Perhaps the greatest source of blind spots for many organizations is hybrid clouds that are some combination of cloud-based and on-premises technology. Few cybersecurity tools focus on hybrid cloud challenges.

As a result, there is a lack of comprehensive visibility across hybrid and multi-cloud environments — and the moles keep popping up.

Beating the Moles at their Own Game with Deep Observability

Agent-based and log-based cybersecurity tools are necessary, but they aren’t sufficient. They simply leave too many blind spots for bad actors to compromise.

The missing piece: Solutions like the Gigamon Deep Observability Pipeline that provide packet-level intelligence on the network. Combining network-derived intelligence with agent and log-based tools gives organizations deep observability.

Organizations can use this deep observability to uncover threats that would otherwise fall into existing cybersecurity blind spots, even across hybrid and multi-cloud infrastructure, from the network to the applications.

Deep observability, in fact, is a foundational requirement for any Zero Trust architecture, because it exposes all the blind spots. Zero Trust assumes any information on the network is potentially malicious — a core part of the NIST SP 800-207 definition of Zero Trust.

Without deep observability, there’s no way for cybersecurity infrastructure to rigorously separate benign traffic from malicious.

The Intellyx Take

Try as we might to whack all the moles, there will always be the possibility that one will slip through. Perfect cybersecurity is impossible.

As a result, organizations must also focus on defense in depth — combining EDR (agents), SIEM (logs and other telemetry), as well as packet-level visibility to achieve the deep observability necessary to ensure that the security team is able to detect and mitigate any threats that find their way past their cyber-hammers.

Defense in depth combines comprehensive security protections with the observability necessary to detect and mitigate any compromise.

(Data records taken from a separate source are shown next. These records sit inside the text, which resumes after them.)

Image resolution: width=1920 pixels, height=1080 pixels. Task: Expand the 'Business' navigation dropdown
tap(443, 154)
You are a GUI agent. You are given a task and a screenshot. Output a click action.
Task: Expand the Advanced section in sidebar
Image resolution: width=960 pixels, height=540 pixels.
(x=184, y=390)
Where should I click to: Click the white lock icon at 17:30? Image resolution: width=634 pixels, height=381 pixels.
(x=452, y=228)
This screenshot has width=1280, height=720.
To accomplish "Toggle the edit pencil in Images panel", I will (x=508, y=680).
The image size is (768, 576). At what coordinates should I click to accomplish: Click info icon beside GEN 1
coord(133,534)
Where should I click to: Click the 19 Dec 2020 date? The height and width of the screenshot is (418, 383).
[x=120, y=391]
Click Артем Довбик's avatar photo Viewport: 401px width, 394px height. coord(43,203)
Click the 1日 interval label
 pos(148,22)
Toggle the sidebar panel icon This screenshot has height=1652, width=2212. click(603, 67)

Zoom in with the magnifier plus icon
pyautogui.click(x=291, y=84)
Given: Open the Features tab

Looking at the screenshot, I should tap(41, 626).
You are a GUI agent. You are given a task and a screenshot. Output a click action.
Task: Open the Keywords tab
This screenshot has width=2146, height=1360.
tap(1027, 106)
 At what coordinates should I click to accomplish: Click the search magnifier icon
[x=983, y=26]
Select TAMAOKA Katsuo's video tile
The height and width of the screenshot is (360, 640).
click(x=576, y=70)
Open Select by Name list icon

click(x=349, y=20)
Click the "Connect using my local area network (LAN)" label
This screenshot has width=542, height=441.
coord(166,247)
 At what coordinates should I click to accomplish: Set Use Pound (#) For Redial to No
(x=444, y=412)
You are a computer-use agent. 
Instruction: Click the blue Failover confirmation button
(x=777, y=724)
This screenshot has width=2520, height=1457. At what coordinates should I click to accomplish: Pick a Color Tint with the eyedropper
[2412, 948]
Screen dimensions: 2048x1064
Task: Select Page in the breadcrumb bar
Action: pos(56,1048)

It derives implicit trust from an organization’s cybersecurity controls.

XDR, NDR, and SIEM, either separately or together, aren’t good enough. By combining them without high fidelity, network-level visibility, you’ve actually reduced your ability to correlate relevant data. Not only will you leave some moles unwhacked, but you might not even see the ones that slip through.

Combining network insights with log-based tools to detect previously unseen threats to provide deep observability solves this problem and is core to Gigamon’s value proposition — what it calls its “better together” story.

With deep observability, you’ll be able to spot those pesky critters as soon as they poke their head above the board.